**DOCUMENT EXCERPT:**
»»

Wonder if Obama would go along with this.

I haven't looked into it because I am not looking at my 401k again until June. But I did hear something about the government proposing to insure 401k's.

I do not understand the full nature of that, but what I heard along with that is that the banks were not fond of the idea because the interest on the smaller accounts would be minimal compared to what could be gained from a 401k.

If I am off in left field I plead ignorance. :)

I would be interested to hear from someone who knows though.

Bob Gutermuth
11-07-2008, 11:00 AM
One news broadcast I heard involved the Govt taking them over, limiting the interest to 3% an then paying them back to the owner as part of the SS check, with tax taken out on the interest.

thunderdog
11-07-2008, 11:04 AM
From what I understand, your 401k would be placed under control of the government and invested in government bonds with a 3% return rate. At the time of retirement, you would get one check from the government that would include your Social Security and your 401k. There is also talk of eliminating the pre-tax contribution that currently exists. At your death, your heirs would be entitled to 50% of your 401k value and the government would pocket the rest.

Sounds just like good old socialism at it's finest. I wonder how long it would take for the government to squander all their new found wealth and bankrupt the system just like they have done with Social Security.

Joe

Buzz
11-07-2008, 11:32 AM
This is all based on a plan presented to congress by a Teresa Ghilarducci. I have not read nor do I understand the plan. I don't favor making changes to 401k laws, I have a self directed IRA that my company can put up go 25% of my income into each year, and I see that plan plus social security replacing 100% or more of my pre-retirement income. I would be seriously upset if after working all these years to save for retirement if the government pulled the rug out from under me.

Here is this lady's website. You can find and read her plan there:

http://www.nd.edu/~tghilard/

What really gets my goat is to hear that congressmen refer to tax breaks for IRA contributions as government investment. What they need to understand is that these are only deferred taxes, and that taxes will be paid on the money when it is withdrawn after retirement.

Joe S.
11-07-2008, 11:34 AM
A link to a discussion on this subject:

http://www.publicradio.org/columns/marketplace/gettingpersonal/2008/10/nationalizing_401k_assets.html

Kind Regards,

Joe S.

badbullgator
11-07-2008, 11:40 AM
From what I understand, your 401k would be placed under control of the government and invested in government bonds with a 3% return rate. At the time of retirement, you would get one check from the government that would include your Social Security and your 401k. There is also talk of eliminating the pre-tax contribution that currently exists. At your death, your heirs would be entitled to 50% of your 401k value and the government would pocket the rest.

««

Collected data:
»»

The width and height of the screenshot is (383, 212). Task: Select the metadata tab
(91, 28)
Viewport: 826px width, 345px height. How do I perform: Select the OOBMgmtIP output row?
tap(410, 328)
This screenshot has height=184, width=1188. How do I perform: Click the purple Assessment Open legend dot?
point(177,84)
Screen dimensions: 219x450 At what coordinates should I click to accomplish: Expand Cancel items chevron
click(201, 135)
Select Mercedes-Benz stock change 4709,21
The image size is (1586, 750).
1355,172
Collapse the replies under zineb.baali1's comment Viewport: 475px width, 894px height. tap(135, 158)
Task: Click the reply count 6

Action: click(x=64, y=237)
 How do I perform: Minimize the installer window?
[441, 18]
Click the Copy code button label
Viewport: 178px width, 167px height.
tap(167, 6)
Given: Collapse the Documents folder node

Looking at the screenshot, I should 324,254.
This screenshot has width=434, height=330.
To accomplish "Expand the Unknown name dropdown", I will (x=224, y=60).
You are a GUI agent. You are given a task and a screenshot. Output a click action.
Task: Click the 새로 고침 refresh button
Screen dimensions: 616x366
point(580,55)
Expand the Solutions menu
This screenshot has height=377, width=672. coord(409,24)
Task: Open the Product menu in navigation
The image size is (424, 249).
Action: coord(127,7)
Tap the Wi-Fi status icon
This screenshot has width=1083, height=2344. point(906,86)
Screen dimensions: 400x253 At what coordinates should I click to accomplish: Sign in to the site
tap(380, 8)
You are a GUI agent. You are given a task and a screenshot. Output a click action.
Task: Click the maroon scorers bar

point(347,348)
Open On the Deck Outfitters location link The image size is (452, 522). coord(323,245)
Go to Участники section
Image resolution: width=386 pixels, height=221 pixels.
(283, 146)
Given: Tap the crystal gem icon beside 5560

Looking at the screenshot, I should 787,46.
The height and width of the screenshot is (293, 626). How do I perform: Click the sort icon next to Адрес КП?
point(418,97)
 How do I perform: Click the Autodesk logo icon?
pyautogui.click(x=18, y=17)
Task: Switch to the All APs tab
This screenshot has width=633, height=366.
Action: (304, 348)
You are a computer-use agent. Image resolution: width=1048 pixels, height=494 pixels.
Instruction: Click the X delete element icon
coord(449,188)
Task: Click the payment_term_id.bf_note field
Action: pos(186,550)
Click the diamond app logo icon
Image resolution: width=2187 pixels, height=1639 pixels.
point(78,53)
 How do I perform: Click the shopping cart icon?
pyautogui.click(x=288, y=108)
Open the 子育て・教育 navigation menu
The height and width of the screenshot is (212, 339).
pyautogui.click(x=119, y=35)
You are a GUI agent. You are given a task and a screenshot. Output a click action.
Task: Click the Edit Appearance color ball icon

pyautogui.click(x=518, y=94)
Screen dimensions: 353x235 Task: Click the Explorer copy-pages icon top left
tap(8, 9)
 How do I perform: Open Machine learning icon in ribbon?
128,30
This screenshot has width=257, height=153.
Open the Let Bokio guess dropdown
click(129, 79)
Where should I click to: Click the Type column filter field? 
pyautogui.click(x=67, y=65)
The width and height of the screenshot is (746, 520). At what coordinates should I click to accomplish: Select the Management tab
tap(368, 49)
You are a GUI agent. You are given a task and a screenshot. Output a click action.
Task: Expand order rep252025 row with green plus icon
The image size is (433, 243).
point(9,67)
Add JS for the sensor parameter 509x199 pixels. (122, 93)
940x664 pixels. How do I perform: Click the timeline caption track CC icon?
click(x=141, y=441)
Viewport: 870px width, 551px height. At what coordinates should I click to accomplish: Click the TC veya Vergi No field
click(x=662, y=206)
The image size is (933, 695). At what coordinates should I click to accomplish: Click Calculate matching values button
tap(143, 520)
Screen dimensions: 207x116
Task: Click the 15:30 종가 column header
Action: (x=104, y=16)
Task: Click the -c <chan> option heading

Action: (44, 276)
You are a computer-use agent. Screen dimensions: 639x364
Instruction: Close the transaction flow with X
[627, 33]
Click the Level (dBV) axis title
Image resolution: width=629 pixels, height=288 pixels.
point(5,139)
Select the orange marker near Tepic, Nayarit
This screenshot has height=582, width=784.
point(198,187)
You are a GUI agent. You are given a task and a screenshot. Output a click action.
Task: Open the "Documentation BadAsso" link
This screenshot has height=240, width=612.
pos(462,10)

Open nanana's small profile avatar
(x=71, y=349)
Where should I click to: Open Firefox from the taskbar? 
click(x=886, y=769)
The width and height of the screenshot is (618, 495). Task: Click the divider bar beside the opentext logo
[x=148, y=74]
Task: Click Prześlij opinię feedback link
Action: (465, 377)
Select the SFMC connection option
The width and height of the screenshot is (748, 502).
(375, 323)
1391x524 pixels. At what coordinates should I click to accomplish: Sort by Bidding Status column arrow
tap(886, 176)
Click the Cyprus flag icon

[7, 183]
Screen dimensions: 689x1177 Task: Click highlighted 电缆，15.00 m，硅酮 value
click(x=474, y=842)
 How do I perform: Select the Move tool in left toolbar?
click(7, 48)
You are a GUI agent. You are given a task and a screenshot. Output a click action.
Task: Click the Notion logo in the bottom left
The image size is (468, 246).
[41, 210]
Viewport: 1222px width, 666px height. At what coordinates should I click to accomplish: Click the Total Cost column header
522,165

««

**DIRECTIONS:**
Answer these questions about the 401k discussion:
1. Until what month does the opening post say it won't look at a 401k again?
2. Whose plan presented to Congress does the post by Buzz say this is all based on?
3. According to the post by thunderdog, what share of the 401k value would heirs be entitled to?
None of the collected data is needed here.

**SOLUTION FOR THIS TASK:**
1. June
2. Teresa Ghilarducci
3. 50%